John Hollenbeck's Shut Up and Dance

Shut Up and Dance, on the French label Bee Jazz, should catapult John Hollenbeck into the pantheon of living big-band composers, along with Maria Schneider, Bob Brookmeyer, Jim McNeely, and (if his debut works are matched by what's to come) Darcy James Argue, among perhaps a very few others.

I've praised some of Hollenbeck's earlier albums in this space, especially his Large Ensemble's Eternal Interludes and his Claudia Quintet's Royal Toast, but I have to say I admired them more than I liked them. His arrangements were heady, his feel for harmony nearly peerless, but some of the pieces were a bit parched.

Not so with this one, as the title suggests. The project started in 2009, when Daniel Yvinec, director of the 10-piece Orchestre National de Jazz, commissioned Hollenbeck to compose a sheaf of music for his band, with two conditions: he had to write 10 pieces, each giving space for one of his musicians to play a solo; and all the pieces had to be written in some sort of dance rhythm.

Hollenbeck traveled to Paris, spent time with the musicians, and came up with this marvel.

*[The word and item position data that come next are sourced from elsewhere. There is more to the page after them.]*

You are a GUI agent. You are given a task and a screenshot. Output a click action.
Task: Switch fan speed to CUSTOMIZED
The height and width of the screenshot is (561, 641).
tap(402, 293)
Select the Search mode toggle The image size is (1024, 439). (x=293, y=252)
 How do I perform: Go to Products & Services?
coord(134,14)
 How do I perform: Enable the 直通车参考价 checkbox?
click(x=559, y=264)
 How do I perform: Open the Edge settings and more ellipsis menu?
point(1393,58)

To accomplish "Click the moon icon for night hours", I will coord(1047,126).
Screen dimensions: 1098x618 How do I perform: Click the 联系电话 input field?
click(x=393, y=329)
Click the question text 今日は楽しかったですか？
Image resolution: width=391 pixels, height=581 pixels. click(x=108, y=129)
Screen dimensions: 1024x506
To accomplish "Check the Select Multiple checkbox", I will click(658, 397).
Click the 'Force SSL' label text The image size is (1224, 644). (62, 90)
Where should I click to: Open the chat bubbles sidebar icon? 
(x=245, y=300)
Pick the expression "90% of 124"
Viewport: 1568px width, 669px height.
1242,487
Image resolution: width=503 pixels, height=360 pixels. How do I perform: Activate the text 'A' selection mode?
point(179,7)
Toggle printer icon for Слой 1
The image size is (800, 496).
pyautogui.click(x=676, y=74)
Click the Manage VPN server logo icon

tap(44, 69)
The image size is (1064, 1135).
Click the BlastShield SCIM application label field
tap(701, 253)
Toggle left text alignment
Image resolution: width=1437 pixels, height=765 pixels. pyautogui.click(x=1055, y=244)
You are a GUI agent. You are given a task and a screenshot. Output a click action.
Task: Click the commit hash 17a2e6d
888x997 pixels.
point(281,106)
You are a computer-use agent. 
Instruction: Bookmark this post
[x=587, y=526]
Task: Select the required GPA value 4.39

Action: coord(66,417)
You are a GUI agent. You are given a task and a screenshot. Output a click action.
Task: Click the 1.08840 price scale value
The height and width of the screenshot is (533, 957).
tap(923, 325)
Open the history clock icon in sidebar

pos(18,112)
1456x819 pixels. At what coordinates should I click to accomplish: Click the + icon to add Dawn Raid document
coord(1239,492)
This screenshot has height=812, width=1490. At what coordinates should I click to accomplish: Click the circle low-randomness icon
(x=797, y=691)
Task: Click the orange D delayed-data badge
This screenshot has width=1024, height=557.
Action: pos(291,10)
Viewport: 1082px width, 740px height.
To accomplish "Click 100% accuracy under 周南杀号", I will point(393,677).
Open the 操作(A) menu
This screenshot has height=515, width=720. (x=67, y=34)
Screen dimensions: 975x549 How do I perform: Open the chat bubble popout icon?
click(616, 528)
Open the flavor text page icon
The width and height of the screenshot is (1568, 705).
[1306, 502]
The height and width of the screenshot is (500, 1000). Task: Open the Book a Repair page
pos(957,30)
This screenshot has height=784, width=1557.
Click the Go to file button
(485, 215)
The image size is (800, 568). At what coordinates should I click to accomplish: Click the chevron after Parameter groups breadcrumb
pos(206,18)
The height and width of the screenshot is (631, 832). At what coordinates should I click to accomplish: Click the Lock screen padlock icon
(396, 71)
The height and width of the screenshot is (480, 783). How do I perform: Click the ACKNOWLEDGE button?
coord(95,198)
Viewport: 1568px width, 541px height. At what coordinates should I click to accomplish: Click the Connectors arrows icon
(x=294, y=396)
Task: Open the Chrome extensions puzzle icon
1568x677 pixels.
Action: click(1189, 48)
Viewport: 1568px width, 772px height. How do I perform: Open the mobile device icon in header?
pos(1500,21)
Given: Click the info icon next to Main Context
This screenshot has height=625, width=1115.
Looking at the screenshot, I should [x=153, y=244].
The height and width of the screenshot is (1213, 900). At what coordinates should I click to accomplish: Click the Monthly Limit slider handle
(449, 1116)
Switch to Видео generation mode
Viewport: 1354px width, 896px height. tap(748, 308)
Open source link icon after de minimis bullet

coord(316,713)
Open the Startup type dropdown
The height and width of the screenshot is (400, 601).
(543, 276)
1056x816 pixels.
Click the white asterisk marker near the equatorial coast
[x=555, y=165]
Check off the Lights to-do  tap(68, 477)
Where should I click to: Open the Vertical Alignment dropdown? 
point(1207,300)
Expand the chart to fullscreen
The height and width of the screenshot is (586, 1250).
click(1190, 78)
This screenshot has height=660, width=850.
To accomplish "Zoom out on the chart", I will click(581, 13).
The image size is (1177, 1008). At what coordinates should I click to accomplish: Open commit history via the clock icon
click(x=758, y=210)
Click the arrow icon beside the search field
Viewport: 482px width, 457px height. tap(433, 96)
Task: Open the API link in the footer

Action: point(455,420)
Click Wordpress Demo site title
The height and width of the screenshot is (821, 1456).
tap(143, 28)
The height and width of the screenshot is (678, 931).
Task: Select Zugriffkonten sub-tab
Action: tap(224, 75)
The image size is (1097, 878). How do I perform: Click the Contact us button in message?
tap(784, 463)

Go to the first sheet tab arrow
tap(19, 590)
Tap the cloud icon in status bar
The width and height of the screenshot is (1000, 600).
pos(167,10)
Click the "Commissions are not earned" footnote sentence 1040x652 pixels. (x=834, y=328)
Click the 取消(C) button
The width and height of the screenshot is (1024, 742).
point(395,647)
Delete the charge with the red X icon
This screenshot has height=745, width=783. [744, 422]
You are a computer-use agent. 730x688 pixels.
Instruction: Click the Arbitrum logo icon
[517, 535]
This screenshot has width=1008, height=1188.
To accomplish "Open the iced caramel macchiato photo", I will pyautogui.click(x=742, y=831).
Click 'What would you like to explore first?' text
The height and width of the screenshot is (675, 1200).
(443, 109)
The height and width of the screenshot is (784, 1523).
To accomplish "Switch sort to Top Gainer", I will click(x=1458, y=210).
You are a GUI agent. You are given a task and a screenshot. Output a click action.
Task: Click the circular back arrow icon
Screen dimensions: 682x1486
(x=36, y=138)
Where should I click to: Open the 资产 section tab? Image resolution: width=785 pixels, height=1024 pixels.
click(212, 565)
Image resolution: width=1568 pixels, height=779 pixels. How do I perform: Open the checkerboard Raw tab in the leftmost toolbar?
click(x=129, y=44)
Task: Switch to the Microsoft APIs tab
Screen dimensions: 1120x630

It's packed with all the complex harmonies and knotty melody lines of his earlier material—and it swings like crazy, though not always in familiar "dance hall" fashion; these are dance rhythms that Merce Cunningham and Duke Ellington might both have liked in their fashion.

And the band! I've never heard the Orchestre National de Jazz before, but I'm going to check out the catalog. These guys are tight and limber all at once, virtuosic without dipping into a drop of academicism. The sound quality is also very good: tonally true, airily ambient (check out the piano's bloom), with only a little compression on the drum kit.

One caveat: This is a double-CD, and the first disc is more consistently riveting than the second. Even so, check this out!